_BRIEF_
Please copy, word for word, the line holding "The width and height of the screenshot is (697, 514)." and each line that follows it through the end of the entries, omitting any pictures.

_EXERCISE INPUT_
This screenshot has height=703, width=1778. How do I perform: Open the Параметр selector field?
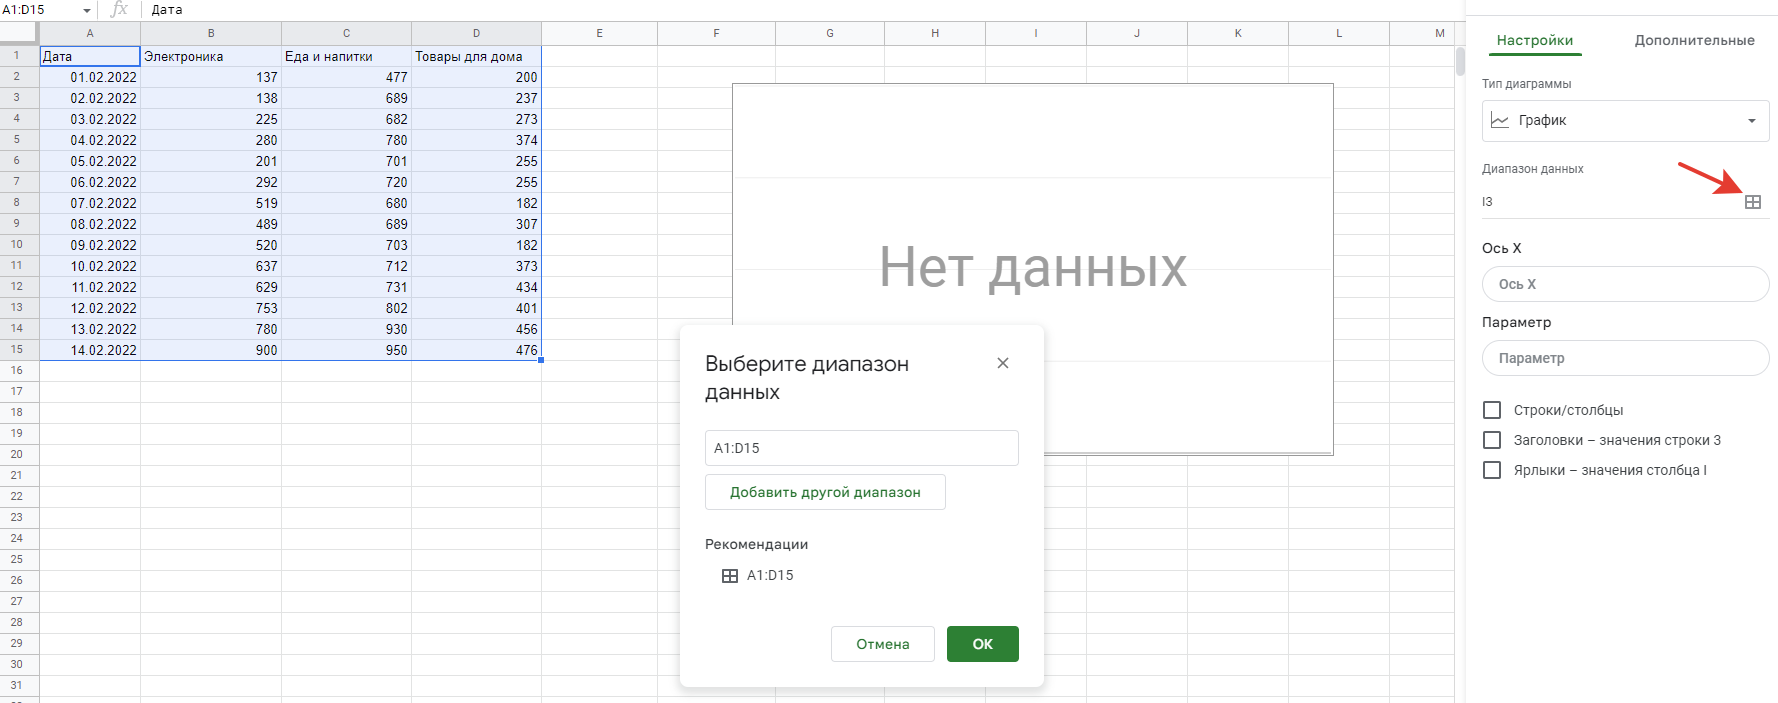pyautogui.click(x=1625, y=358)
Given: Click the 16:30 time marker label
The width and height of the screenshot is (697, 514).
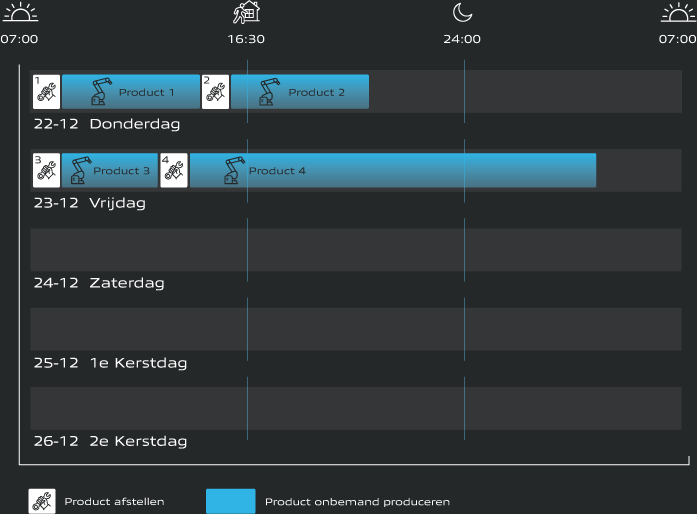Looking at the screenshot, I should pyautogui.click(x=246, y=40).
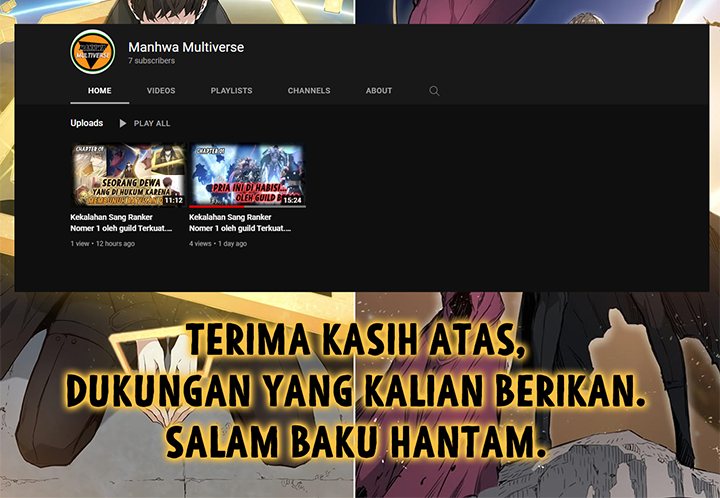Switch to the VIDEOS tab
The width and height of the screenshot is (720, 498).
point(161,91)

_SOLUTION_
The width and height of the screenshot is (697, 514).
Looking at the screenshot, I should pyautogui.click(x=246, y=40).
Switch to the VIDEOS tab
The width and height of the screenshot is (720, 498).
point(161,91)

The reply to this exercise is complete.